• _What to work on_
Transcribe the following data line for line, keeping every character unchanged.
-------- Given entries --------
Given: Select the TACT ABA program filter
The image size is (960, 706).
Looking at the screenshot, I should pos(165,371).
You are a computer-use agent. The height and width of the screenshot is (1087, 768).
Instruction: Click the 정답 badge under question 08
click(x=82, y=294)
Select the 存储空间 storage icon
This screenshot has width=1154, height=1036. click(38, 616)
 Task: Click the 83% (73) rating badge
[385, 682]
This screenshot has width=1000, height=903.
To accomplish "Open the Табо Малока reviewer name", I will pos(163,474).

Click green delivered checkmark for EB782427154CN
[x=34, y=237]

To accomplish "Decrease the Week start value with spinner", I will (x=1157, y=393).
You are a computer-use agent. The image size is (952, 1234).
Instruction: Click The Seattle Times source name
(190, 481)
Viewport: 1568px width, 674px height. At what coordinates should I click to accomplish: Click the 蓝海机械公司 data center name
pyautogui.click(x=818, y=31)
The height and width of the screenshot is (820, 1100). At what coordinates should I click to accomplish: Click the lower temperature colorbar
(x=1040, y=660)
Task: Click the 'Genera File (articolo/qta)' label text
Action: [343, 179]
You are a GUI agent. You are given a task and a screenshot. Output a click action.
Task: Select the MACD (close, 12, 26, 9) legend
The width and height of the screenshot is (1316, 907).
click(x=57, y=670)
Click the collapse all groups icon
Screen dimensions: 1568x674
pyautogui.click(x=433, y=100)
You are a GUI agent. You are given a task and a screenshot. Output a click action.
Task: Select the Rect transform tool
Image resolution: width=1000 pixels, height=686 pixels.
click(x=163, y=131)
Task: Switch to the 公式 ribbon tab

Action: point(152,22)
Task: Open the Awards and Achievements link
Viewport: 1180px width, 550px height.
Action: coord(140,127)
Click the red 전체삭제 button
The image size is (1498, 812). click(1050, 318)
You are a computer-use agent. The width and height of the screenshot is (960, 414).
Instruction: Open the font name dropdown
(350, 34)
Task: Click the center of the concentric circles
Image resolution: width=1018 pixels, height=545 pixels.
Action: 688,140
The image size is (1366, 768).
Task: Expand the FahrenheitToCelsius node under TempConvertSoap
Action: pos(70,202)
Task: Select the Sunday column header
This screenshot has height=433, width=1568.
--------
• _Result for this task_
Given: Select the TACT ABA program filter
The image size is (960, 706).
Looking at the screenshot, I should pos(165,371).
You are a computer-use agent. The height and width of the screenshot is (1087, 768).
Instruction: Click the 정답 badge under question 08
click(x=82, y=294)
Select the 存储空间 storage icon
This screenshot has width=1154, height=1036. click(38, 616)
 Task: Click the 83% (73) rating badge
[385, 682]
This screenshot has width=1000, height=903.
To accomplish "Open the Табо Малока reviewer name", I will pos(163,474).

Click green delivered checkmark for EB782427154CN
[x=34, y=237]

To accomplish "Decrease the Week start value with spinner", I will (x=1157, y=393).
You are a computer-use agent. The image size is (952, 1234).
Instruction: Click The Seattle Times source name
(190, 481)
Viewport: 1568px width, 674px height. At what coordinates should I click to accomplish: Click the 蓝海机械公司 data center name
pyautogui.click(x=818, y=31)
The height and width of the screenshot is (820, 1100). At what coordinates should I click to accomplish: Click the lower temperature colorbar
(x=1040, y=660)
Task: Click the 'Genera File (articolo/qta)' label text
Action: [343, 179]
You are a GUI agent. You are given a task and a screenshot. Output a click action.
Task: Select the MACD (close, 12, 26, 9) legend
The width and height of the screenshot is (1316, 907).
click(x=57, y=670)
Click the collapse all groups icon
Screen dimensions: 1568x674
pyautogui.click(x=433, y=100)
You are a GUI agent. You are given a task and a screenshot. Output a click action.
Task: Select the Rect transform tool
Image resolution: width=1000 pixels, height=686 pixels.
click(x=163, y=131)
Task: Switch to the 公式 ribbon tab

Action: point(152,22)
Task: Open the Awards and Achievements link
Viewport: 1180px width, 550px height.
Action: coord(140,127)
Click the red 전체삭제 button
The image size is (1498, 812). click(1050, 318)
You are a computer-use agent. The width and height of the screenshot is (960, 414).
Instruction: Open the font name dropdown
(350, 34)
Task: Click the center of the concentric circles
Image resolution: width=1018 pixels, height=545 pixels.
Action: 688,140
The image size is (1366, 768).
Task: Expand the FahrenheitToCelsius node under TempConvertSoap
Action: pos(70,202)
Task: Select the Sunday column header
This screenshot has height=433, width=1568.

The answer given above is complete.